Drop the Midas mentality in Berners Bay

Letter to the editor

Posted: Wednesday, December 22, 2004

King Midas learned that his power to turn everything that he touched into gold wasn't the great deal that he had hoped it would be. As you remember even the food and drink that he touched turned to gold. Coeur Alaska's proposed Kensington gold mining project will ultimately turn the precious treasure of Berners Bay into a Midas Touch-like nightmare.

The proposed Kensington project plans to ferry workers across Berners Bay three to five times a day, as well as barge supplies, fuel, and ore in and out of the bay. Humpback whales and Steller sea lions currently have open and unclogged waters in which to travel and feed. The National Marine Fisheries Service is currently assessing what the impacts of boat traffic may have on the feeding behaviors of humpbacks and Steller sea lions. They are also assessing the risk of boat collisions with these species.
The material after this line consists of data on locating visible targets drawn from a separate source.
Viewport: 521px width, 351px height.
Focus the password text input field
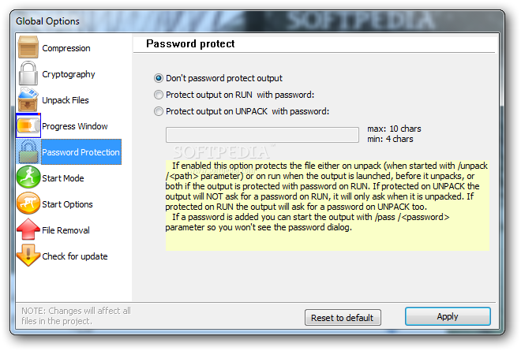click(262, 135)
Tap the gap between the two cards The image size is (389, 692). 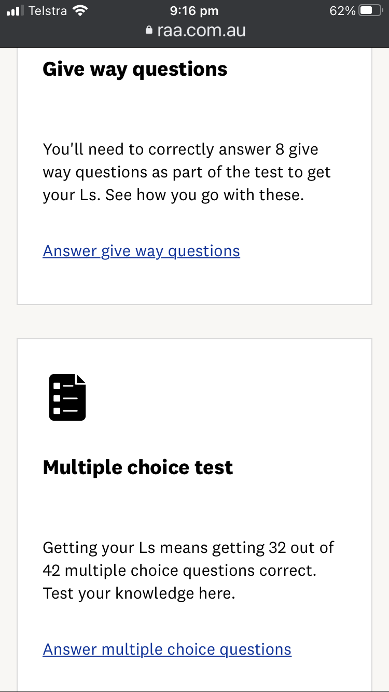[x=195, y=322]
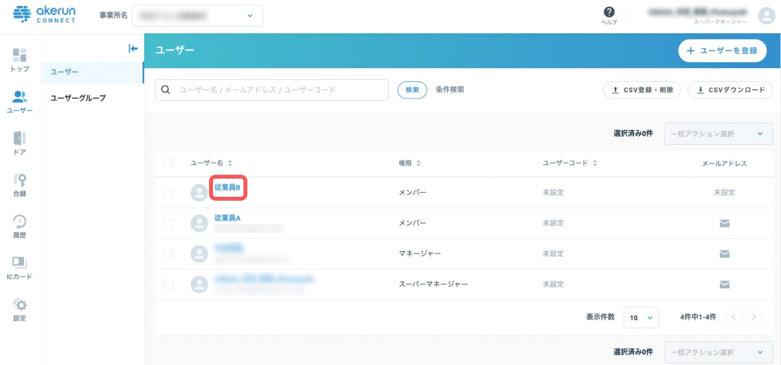The width and height of the screenshot is (781, 365).
Task: Open the ICカード section icon
Action: point(19,263)
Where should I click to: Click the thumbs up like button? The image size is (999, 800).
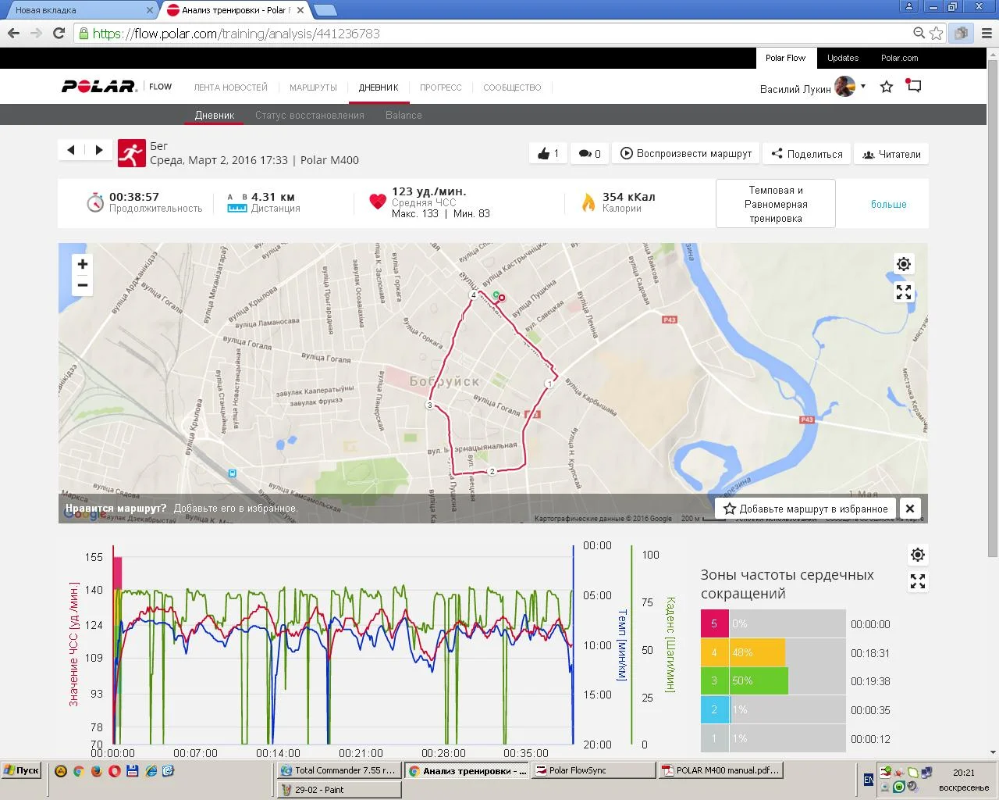coord(548,154)
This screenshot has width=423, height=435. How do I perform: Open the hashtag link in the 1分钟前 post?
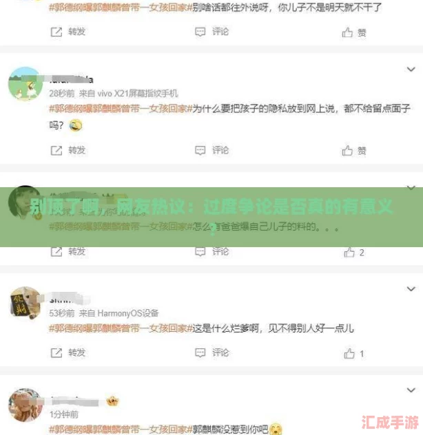tap(121, 429)

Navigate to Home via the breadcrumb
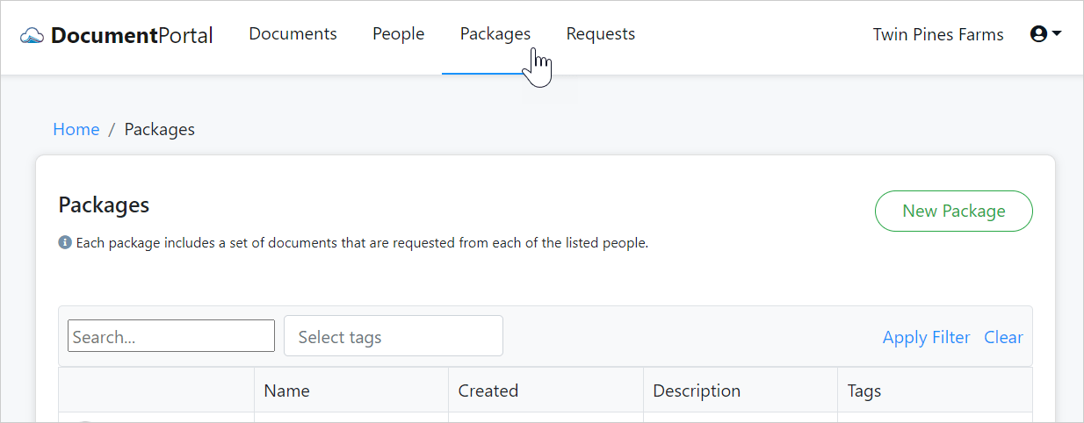(76, 130)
Another aspect of the Kensington mining infrastructure is to dump mine tailings into Lower Slate Lake. This lake is a pristine lake that supports invertebrates such as amphipods. Amphipods are the bottom of the food chain for fish and other aquatic life. The Environmental Protection Agency is currently assessing what impacts the mine tailings may have on invertebrate reproduction and survival.

It is of great importance for the continued ecological health of Berners Bay that these two federal agencies do their job in assessing possible mining-related impacts before any permits are issued to Coeur Alaska. In the same light it is startling that the U.S. Forest Service has already given Coeur Alaska the go-ahead to proceed with the Kensington project. Why would the Forest Service sign off on the Kensington project when two of its sister agencies are still in the assessment process? Perhaps the Forest Service has the same perspective as King Midas; greedy to promote the production of gold with little thought or care of the severe repercussions.

Beginning Dec. 23 the public has 45 days to send their comments to the U.S. Forest Service regarding their decision to allow the Kensington project to proceed. Let's get well beyond the "Midas Touch" mentality and protect that which is much more precious than gold in Berners Bay.